> **What is required**
Only the lines from the line with "440x570 pixels. How" through the end of the records belong in your reply, copied exactly, with every picture left out.

> **Recorded information**
%%
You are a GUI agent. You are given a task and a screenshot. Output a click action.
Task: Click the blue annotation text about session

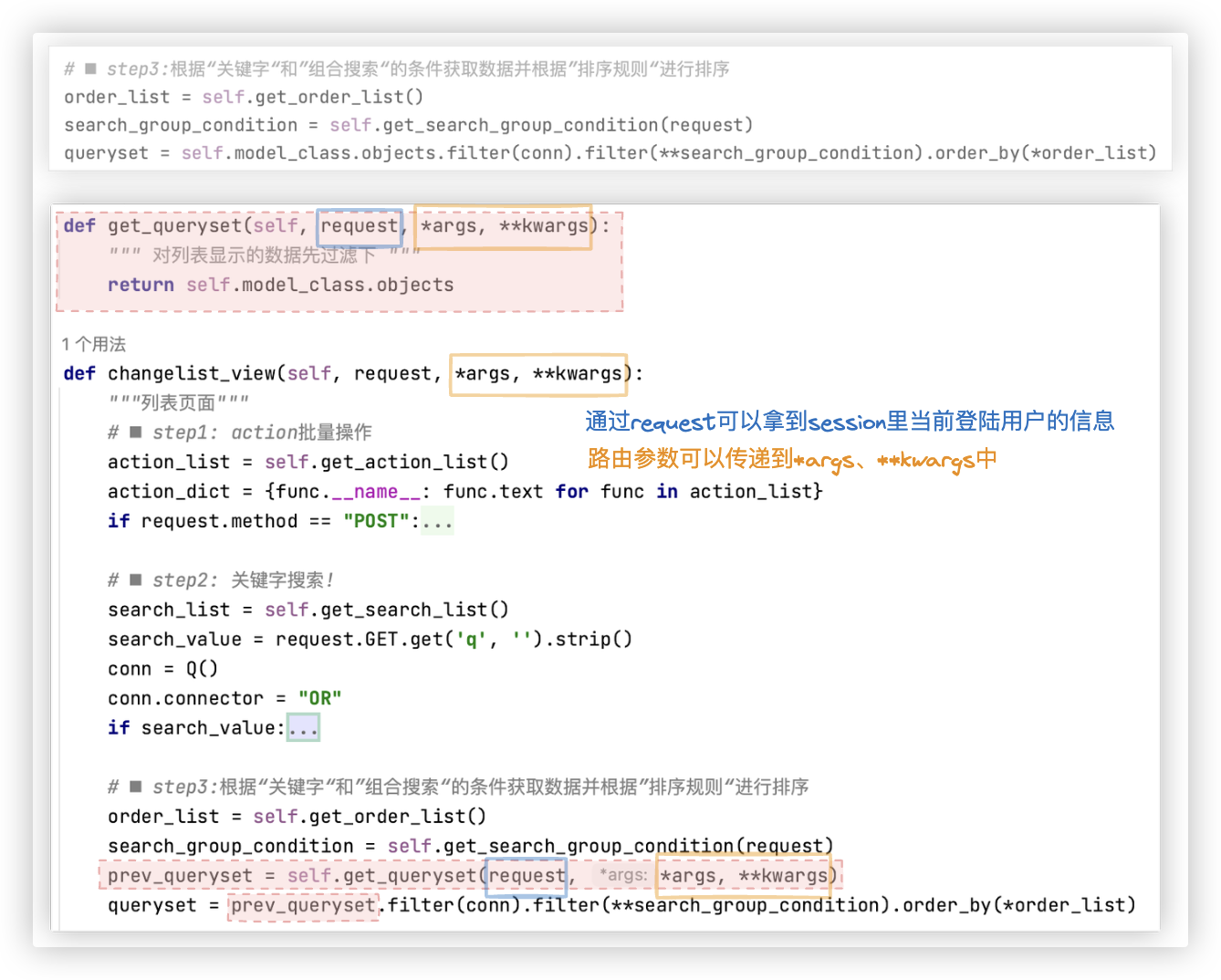[x=849, y=421]
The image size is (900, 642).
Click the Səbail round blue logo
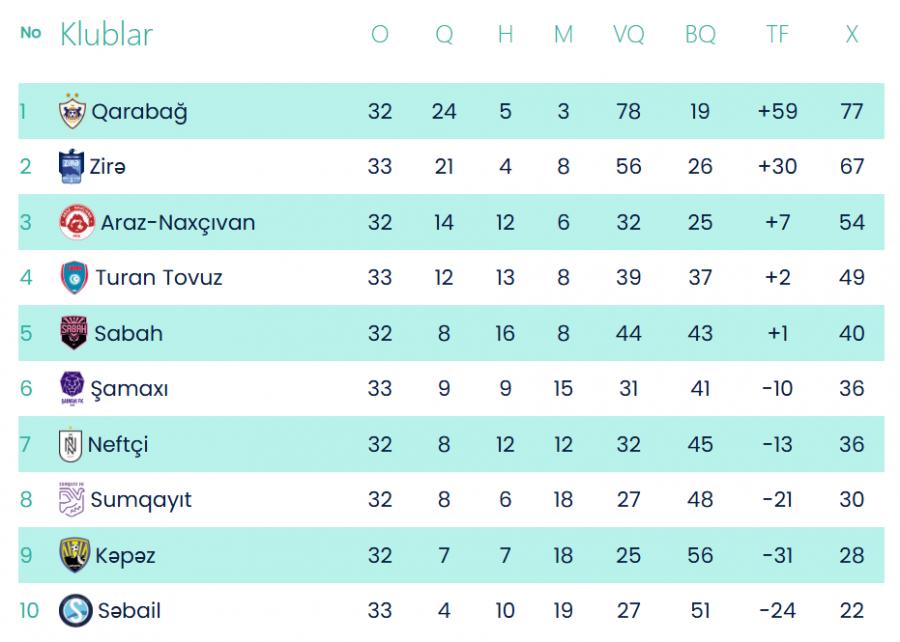(x=76, y=610)
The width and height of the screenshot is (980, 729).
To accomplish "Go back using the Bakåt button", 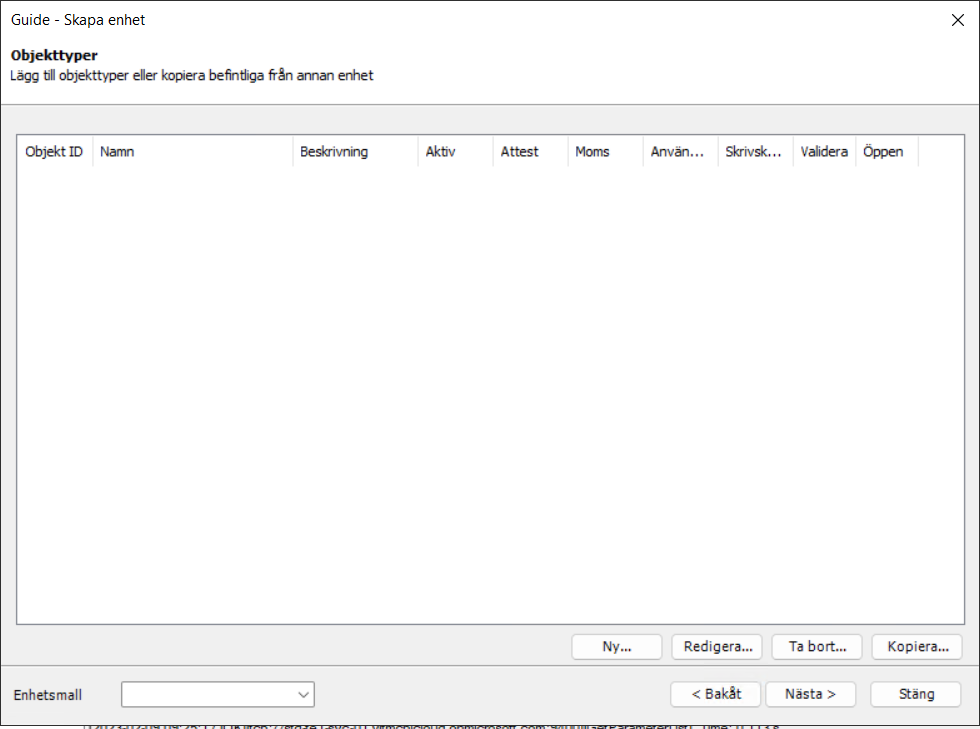I will [715, 694].
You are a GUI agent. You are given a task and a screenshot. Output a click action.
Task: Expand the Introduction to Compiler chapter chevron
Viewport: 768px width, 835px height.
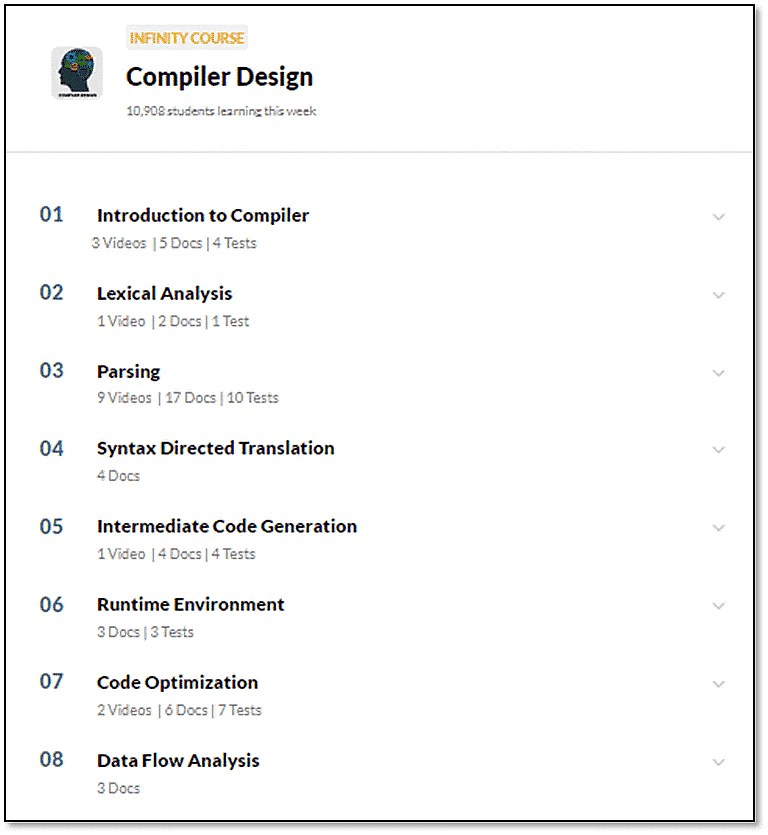tap(719, 216)
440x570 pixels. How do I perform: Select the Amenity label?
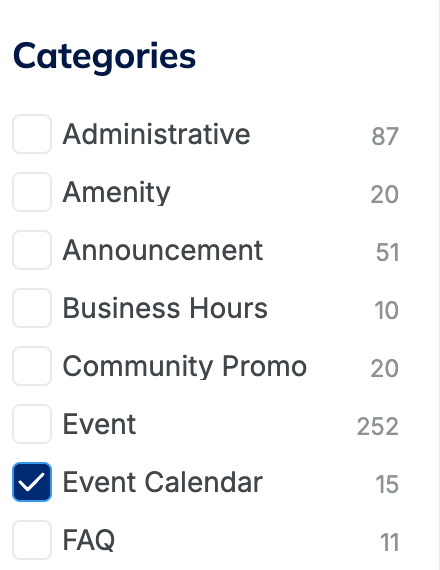point(116,193)
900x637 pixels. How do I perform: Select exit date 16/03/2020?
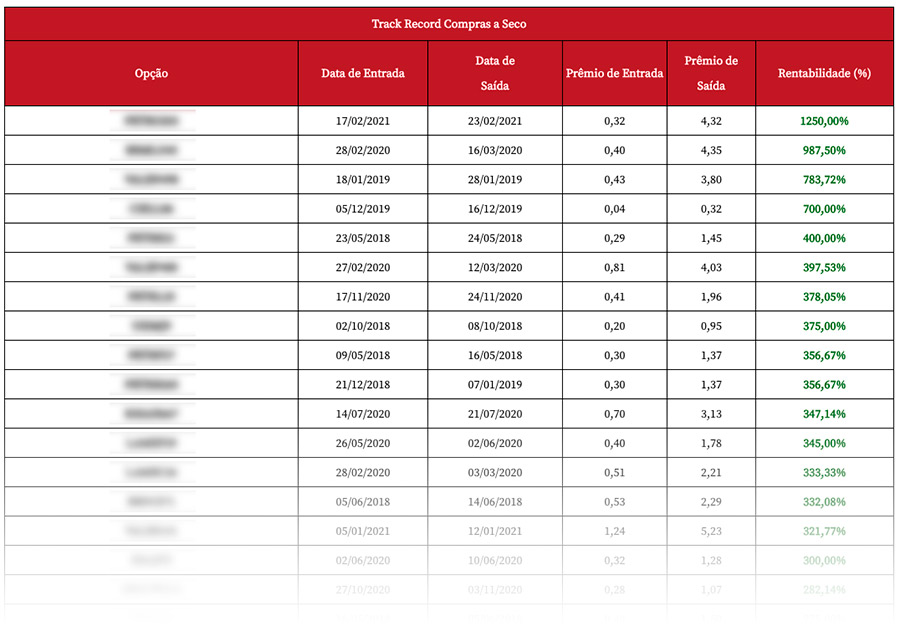[495, 151]
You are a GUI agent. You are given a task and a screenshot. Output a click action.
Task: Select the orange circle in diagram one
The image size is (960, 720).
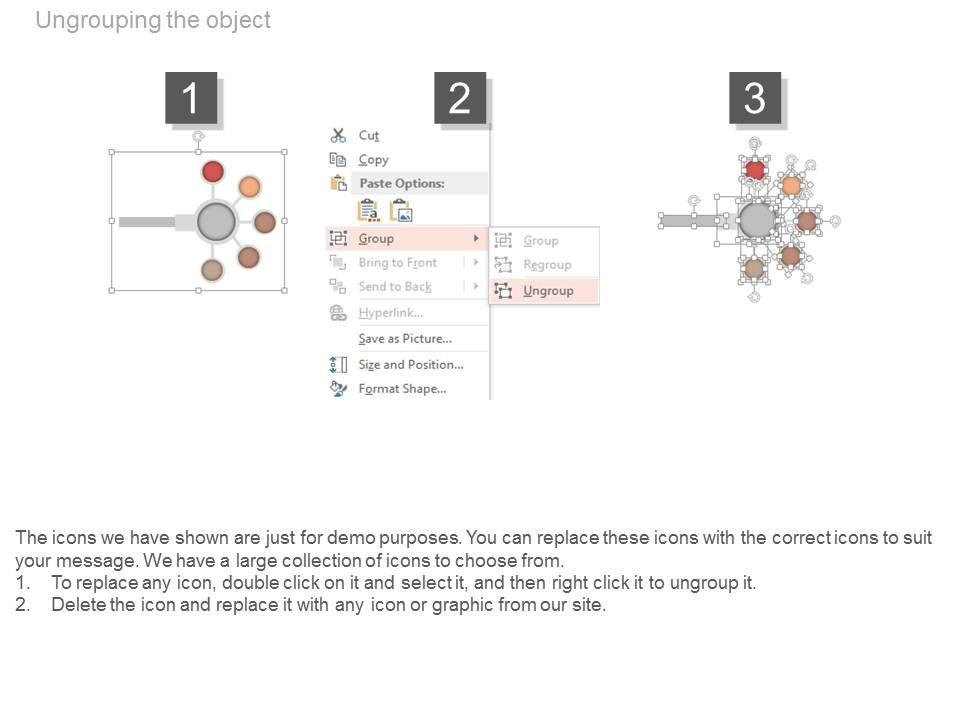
%%
> **Finished task**
440x570 pixels. How do I perform: Select the Amenity label?
point(116,193)
900x637 pixels. How do I perform: Select exit date 16/03/2020?
[495, 151]
You are a GUI agent. You are given a task and a screenshot. Output a click action.
Task: Select the orange circle in diagram one
The image size is (960, 720).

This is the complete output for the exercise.